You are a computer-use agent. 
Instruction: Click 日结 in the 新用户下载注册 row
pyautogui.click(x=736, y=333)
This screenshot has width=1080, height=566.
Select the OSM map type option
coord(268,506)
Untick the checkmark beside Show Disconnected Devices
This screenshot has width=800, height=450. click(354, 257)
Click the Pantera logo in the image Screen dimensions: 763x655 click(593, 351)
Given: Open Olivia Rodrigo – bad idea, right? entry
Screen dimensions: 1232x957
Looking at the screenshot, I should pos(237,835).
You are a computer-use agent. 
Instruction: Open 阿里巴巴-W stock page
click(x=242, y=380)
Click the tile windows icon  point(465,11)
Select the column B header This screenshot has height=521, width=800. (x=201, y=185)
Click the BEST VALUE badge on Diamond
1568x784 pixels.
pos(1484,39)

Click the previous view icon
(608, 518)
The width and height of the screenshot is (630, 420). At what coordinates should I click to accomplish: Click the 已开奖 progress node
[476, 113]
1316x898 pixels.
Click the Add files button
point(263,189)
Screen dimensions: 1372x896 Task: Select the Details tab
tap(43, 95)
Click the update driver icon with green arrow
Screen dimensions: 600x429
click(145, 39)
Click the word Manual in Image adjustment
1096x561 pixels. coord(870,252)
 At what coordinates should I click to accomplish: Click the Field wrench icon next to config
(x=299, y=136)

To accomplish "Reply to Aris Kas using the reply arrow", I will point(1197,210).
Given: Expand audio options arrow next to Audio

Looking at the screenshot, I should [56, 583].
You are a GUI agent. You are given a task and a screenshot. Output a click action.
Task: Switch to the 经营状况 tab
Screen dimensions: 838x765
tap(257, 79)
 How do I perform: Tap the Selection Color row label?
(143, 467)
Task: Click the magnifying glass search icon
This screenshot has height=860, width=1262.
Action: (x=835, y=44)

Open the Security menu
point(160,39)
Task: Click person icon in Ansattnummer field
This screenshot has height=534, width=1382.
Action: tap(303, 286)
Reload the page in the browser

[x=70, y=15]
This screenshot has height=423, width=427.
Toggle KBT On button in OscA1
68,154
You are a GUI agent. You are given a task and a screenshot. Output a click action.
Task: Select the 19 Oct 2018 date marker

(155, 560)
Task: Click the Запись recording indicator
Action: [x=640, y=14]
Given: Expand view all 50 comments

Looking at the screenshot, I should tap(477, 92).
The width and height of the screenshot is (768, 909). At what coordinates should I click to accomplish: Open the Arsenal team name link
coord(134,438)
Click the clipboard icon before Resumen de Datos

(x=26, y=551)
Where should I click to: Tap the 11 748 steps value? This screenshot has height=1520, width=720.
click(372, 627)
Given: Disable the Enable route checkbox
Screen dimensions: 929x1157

□ □ □ □ □ □ □

- **Task objective**: Reproduce the entries verbatim, from their first line through the line containing "point(263,189)", with both of those lines included.

- **Answer to this task**:
You are a computer-use agent. 
Instruction: Click 日结 in the 新用户下载注册 row
pyautogui.click(x=736, y=333)
This screenshot has width=1080, height=566.
Select the OSM map type option
coord(268,506)
Untick the checkmark beside Show Disconnected Devices
This screenshot has width=800, height=450. click(354, 257)
Click the Pantera logo in the image Screen dimensions: 763x655 click(593, 351)
Given: Open Olivia Rodrigo – bad idea, right? entry
Screen dimensions: 1232x957
Looking at the screenshot, I should pos(237,835).
You are a computer-use agent. 
Instruction: Open 阿里巴巴-W stock page
click(x=242, y=380)
Click the tile windows icon  point(465,11)
Select the column B header This screenshot has height=521, width=800. (x=201, y=185)
Click the BEST VALUE badge on Diamond
1568x784 pixels.
pos(1484,39)

Click the previous view icon
(608, 518)
The width and height of the screenshot is (630, 420). At what coordinates should I click to accomplish: Click the 已开奖 progress node
[476, 113]
1316x898 pixels.
Click the Add files button
point(263,189)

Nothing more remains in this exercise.